The scientific work which has been performed at the Biologische Anstalt Helgoland reflects the development in general marine microbiology. Beginning in 1962, W. Gunkel initialized the microbial examinations at Helgoland Roads and the first water samples where analysed bacteriologically from the famous location “Kabeltonne”. Over the years, and of course according to the development of new methods and approaches (and fashions) by the scientific community, some methods were affiliated to the microbiological repertoire and data were recorded for a period of time. One might argue that the deeper reason for recording these data was, for example, to parameterize marine pollution or (as a view from today) global warming.
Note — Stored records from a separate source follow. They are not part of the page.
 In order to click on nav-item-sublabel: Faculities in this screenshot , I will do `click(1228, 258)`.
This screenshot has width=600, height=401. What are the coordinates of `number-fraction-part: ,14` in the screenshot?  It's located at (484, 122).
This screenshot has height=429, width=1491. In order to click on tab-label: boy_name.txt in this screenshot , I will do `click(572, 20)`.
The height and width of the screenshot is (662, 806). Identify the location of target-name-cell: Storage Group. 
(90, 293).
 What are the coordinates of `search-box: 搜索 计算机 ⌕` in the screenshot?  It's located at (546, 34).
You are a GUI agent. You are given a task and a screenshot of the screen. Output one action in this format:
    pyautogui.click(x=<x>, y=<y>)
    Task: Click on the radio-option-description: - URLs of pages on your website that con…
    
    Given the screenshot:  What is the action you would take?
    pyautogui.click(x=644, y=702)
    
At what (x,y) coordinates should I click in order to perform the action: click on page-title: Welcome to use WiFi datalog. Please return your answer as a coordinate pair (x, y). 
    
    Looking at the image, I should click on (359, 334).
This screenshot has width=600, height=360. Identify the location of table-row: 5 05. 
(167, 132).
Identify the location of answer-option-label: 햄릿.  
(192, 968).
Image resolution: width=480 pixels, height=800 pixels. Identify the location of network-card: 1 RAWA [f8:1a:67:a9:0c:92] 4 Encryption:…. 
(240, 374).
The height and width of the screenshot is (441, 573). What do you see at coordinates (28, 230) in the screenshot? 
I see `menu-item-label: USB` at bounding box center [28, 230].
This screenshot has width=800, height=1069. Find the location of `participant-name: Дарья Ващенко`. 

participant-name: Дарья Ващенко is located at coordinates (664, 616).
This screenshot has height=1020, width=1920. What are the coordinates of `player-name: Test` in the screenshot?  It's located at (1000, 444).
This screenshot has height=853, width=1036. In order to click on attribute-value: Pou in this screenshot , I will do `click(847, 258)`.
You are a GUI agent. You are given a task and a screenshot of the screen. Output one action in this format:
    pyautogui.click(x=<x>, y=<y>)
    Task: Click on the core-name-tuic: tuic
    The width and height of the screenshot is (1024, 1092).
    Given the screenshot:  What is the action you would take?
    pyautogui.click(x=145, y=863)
Regarding oil-degrading bacteria or biological oxygen demand, the motivation of data collection is clear, but as pure basic science, some data were also recorded because it was possible to record these data and to evaluate methods suitable for marine microbial ecology. Some years ago, however, the molecular age changed our microbiological repertoire, and parameters like CFU were finally rejected. The aim of this review was to present an overview on the multitude of microbiological approaches performed at the Biologische Anstalt Helgoland during 40 years of studying bacteria in the German Bight.

As can be seen from the results presented in this study, each method used in the long-term studies in Helgoland Roads had its advantages and disadvantages, and only a well-tuned combination of new and already established methods will broaden our understanding of the role of bacteria in the marine food web and will help the scientific community to improve the knowledge of microbial oceanography. Based mainly on results of the PCR-DGGE profiling of bacterial diversity and seasonal succession over a longer period, we always observed two phases per year when dynamic shifts in the population structure occurred.

The oceanic food web, and especially the interactions between bacteria, phytoplankton and zooplankton, are still one of the most challenging systems. From the microbiological point of view, we are still at the beginning of understanding the marine microbial world, and hopefully we are becoming more aware of the tools and methods urgently needed. The integration of studies on marine bacteria into oceanographic long-term studies using new methods to identify organisms, structure and function of specific organisms, communities and habitats will be one of our greatest challenges in the future.